* [What the task requires] Among the lines of data below, reproduce only those from the one with "This screenshot has height=1281, width=2303." through the one with "Open the Configuration tab", exactly as they stand, both ends included.

* [Exercise data]
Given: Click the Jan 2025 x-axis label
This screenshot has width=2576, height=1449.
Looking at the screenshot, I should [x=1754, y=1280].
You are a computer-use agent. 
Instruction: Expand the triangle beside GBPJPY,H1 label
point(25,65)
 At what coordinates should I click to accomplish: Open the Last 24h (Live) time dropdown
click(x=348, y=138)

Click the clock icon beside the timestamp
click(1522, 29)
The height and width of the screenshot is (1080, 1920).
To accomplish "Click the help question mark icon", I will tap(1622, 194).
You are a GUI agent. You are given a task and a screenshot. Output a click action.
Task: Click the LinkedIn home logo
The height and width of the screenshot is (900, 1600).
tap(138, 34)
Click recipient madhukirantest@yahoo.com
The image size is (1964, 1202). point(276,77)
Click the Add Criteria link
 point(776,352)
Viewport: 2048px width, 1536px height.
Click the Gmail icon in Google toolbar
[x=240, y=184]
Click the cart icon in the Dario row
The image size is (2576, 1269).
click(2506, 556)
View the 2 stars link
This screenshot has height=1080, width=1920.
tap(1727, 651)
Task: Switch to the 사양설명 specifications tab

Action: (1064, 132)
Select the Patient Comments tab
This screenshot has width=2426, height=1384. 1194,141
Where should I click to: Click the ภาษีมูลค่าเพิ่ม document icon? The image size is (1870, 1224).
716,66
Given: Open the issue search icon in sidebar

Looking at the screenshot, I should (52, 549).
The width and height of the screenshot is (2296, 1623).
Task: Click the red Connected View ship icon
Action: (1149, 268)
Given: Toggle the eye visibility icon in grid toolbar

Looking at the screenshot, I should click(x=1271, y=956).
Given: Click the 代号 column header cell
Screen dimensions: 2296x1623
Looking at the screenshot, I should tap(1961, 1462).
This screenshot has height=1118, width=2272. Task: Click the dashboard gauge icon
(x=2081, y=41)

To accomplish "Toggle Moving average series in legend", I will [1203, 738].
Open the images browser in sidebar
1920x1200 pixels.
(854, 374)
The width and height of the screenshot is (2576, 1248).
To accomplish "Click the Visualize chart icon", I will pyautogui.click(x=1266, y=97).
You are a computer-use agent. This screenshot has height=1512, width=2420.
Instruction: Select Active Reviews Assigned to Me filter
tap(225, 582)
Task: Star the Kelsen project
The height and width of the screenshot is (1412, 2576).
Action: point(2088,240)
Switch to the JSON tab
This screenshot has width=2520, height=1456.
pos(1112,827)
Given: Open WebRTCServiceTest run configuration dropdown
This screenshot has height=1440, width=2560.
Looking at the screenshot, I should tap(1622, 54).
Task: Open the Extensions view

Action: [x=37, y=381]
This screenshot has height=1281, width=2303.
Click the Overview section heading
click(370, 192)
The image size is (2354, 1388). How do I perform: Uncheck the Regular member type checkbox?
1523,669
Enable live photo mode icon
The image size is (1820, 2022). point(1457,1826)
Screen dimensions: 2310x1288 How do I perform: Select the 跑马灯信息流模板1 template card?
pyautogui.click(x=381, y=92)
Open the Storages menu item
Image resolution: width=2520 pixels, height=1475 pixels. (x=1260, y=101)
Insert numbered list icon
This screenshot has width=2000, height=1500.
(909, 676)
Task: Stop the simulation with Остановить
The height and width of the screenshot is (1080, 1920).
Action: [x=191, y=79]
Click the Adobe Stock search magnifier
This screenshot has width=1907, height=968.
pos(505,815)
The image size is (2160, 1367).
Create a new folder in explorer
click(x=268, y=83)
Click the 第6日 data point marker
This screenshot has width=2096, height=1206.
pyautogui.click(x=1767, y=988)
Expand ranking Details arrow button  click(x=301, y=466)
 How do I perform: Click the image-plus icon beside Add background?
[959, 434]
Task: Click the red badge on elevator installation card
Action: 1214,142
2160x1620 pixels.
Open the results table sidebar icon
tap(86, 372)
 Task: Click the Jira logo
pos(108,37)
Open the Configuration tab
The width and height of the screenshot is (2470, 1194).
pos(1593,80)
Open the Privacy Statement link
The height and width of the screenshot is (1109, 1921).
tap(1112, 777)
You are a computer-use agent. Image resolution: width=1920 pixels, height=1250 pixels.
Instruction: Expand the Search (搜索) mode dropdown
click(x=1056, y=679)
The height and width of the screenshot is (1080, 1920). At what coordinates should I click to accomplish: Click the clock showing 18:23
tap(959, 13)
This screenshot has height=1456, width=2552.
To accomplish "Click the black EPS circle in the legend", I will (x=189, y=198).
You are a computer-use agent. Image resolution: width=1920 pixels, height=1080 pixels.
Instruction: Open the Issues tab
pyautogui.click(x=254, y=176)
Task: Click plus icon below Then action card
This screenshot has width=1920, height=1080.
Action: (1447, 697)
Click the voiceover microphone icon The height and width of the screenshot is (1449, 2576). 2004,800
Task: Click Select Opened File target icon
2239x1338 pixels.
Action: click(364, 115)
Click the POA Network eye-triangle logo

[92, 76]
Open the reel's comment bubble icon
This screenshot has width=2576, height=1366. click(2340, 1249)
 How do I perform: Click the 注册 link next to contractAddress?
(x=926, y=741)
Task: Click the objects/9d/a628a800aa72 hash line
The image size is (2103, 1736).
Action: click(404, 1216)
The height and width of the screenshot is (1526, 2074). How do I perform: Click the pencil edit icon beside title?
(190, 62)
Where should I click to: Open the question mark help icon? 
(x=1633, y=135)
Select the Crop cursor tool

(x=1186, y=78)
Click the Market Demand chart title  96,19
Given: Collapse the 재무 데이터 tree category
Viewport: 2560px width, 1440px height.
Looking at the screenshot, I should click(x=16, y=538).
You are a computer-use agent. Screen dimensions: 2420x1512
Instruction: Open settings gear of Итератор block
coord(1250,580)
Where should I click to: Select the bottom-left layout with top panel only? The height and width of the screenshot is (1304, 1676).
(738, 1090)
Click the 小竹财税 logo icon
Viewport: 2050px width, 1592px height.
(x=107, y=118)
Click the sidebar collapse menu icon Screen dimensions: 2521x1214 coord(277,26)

* [Response area]
This screenshot has height=1281, width=2303.
Click the Overview section heading
click(370, 192)
The image size is (2354, 1388). How do I perform: Uncheck the Regular member type checkbox?
1523,669
Enable live photo mode icon
The image size is (1820, 2022). point(1457,1826)
Screen dimensions: 2310x1288 How do I perform: Select the 跑马灯信息流模板1 template card?
pyautogui.click(x=381, y=92)
Open the Storages menu item
Image resolution: width=2520 pixels, height=1475 pixels. (x=1260, y=101)
Insert numbered list icon
This screenshot has width=2000, height=1500.
(909, 676)
Task: Stop the simulation with Остановить
The height and width of the screenshot is (1080, 1920).
Action: [x=191, y=79]
Click the Adobe Stock search magnifier
This screenshot has width=1907, height=968.
pos(505,815)
The image size is (2160, 1367).
Create a new folder in explorer
click(x=268, y=83)
Click the 第6日 data point marker
This screenshot has width=2096, height=1206.
pyautogui.click(x=1767, y=988)
Expand ranking Details arrow button  click(x=301, y=466)
 How do I perform: Click the image-plus icon beside Add background?
[959, 434]
Task: Click the red badge on elevator installation card
Action: 1214,142
2160x1620 pixels.
Open the results table sidebar icon
tap(86, 372)
 Task: Click the Jira logo
pos(108,37)
Open the Configuration tab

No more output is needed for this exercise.